I spend my days feeding obsolete machines.

On the floor beside my desk is the Old Box. (It technically has a name, and that name is fnord, but it is really just the Old Box.) It runs Windows 95 because I could never be bothered to upgrade it; inside it is also an obsolete hard drive, improperly partitioned, that contains a monument to my Linux install. Time has finally reached the point where the Old Box is less than useless for running modern software; Windows 95's practical end-of-life has been achieved. Most everything I would otherwise install requires Windows 98 or later. I maintain the Old Box as an emergency backup. And I feed it; it has the uptime bug, so every forty-odd days it must be rebooted. Someday it will not boot, and it will stay not booted, and I will mourn it a little. But only a little.

On the desk is a Palm IIIxe. It is a palmtop computer that contains one of the most powerful computers I have ever owned. (In descending order, there's the current desktop system, the Old Box, the Playstation 2, and the Palm.) But it, too, is obsolete. Its screen is scratched, its cradle is broken, and I cannot sync it up with the desktop anymore. All I do is change its batteries every few weeks, t in case I cannot live without whatever is in its RAM. I never use it to store addresses, or read ebooks, or play games anymore. It is less than useless to me right now; it is an active drain on my resources, even if by that I merely mean that I must occasionally buy some more AAA batteries.

Also on the desk is an inkjet printer with an empty cartridge, and let us say no more about that.

The new desktop machine, the one that no longer runs Windows XP and I've been too lazy to get that fixed, is still useful. It still does everything I need. But time will catch up with it. Someday I will look at it and I will recognize in it what I see in the palmtop and the Old Box. Someday I will say you are old and I will look over at the replacement machine and I will say you are young. And I will think of just transferring everything from the then-old box to the then-new box.

But I won't.

Because I know that I won't. I know that I'll keep the old box running, and I will feed it, too. Because I don't know how to do anything else.

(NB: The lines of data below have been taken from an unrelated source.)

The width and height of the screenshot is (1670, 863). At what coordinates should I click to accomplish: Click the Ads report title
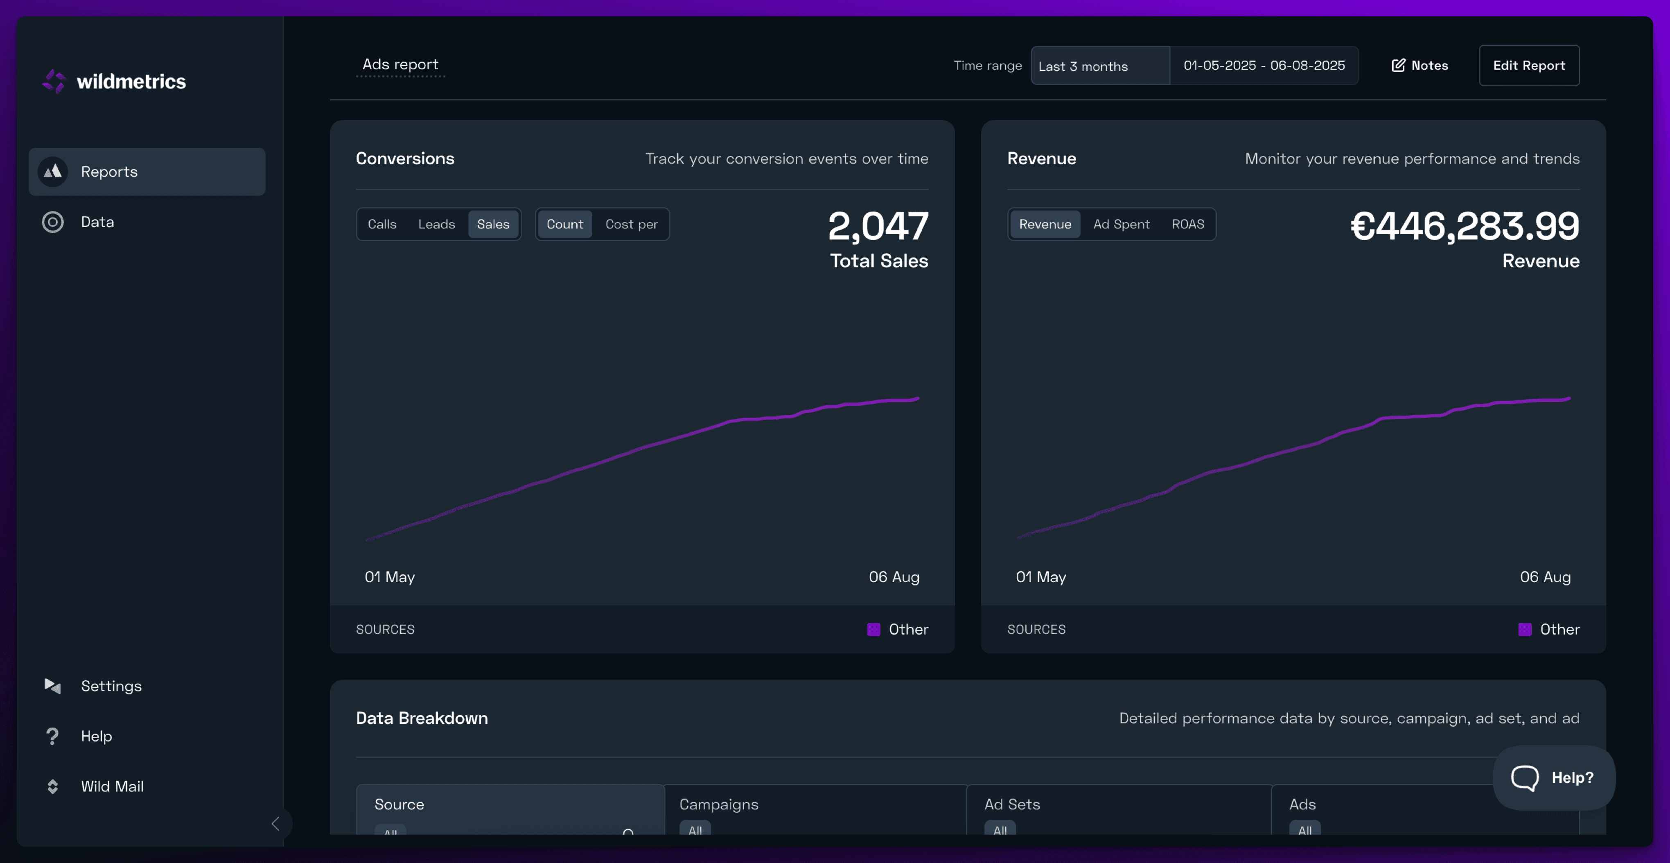tap(400, 65)
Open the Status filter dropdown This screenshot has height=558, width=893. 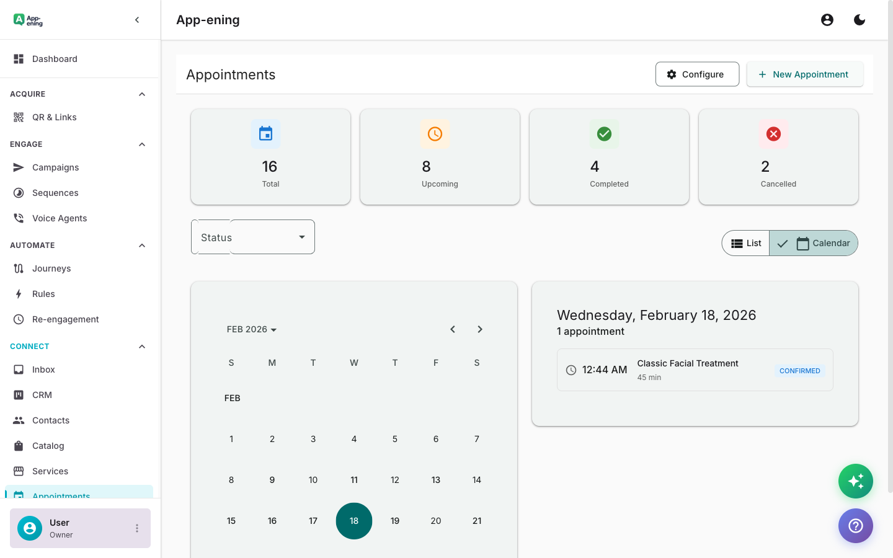[x=252, y=237]
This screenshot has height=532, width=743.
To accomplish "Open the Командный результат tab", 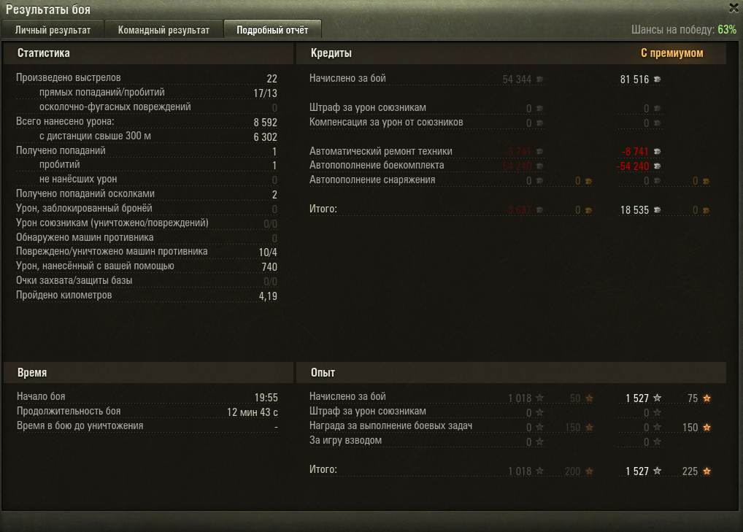I will click(x=163, y=30).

These aren't the only machines I've fed in my life, you know? The old Atari 2600 -- the two old Atari 2600s, because the first one died and we got a new one to replace it -- I kept playing those even long past their sell-by dates. The old PS/1, the almost-useless PC clone my parents got because I made the mistake of not spitting on the one that had been donated to my Junior Achievement company, I kept plugged in for years after I got the-new-machine-that-became-the-Old-Box because I couldn't bring myself to empty out its 20-megabyte hard drive. And before that, when the PS/1 was the hot new thing, I still shuffled myself back and forth between it and the CoCo 3, because the CoCo 3 had all the games I was still playing, and all the stories I'd written or co-written back in junior high were on those 5.25" disks.

But none of those were really my doing. The Atari faded out of sight until the day I knew it only as the thing that was somehow no longer around. The CoCo 3 I left in Nova Scotia because I couldn't take it with me out west. And the PS/1 I left in Saskatchewan because I couldn't take it with me out east. Had there been room, or time, or whatever I'd've needed, they would still be with me.

When the time comes, I need someone to force my hand. I need someone to say "What are you still keeping that thing around for?" and grab it and throw it in a dumpster. I need someone else to hold my arms behind me, so I can't go running after to fish everything out of the dumpster. I don't need to be able to let go of these old toys; I need to be forced to do so.

I can feed things just fine. It's starving them that I never could learn.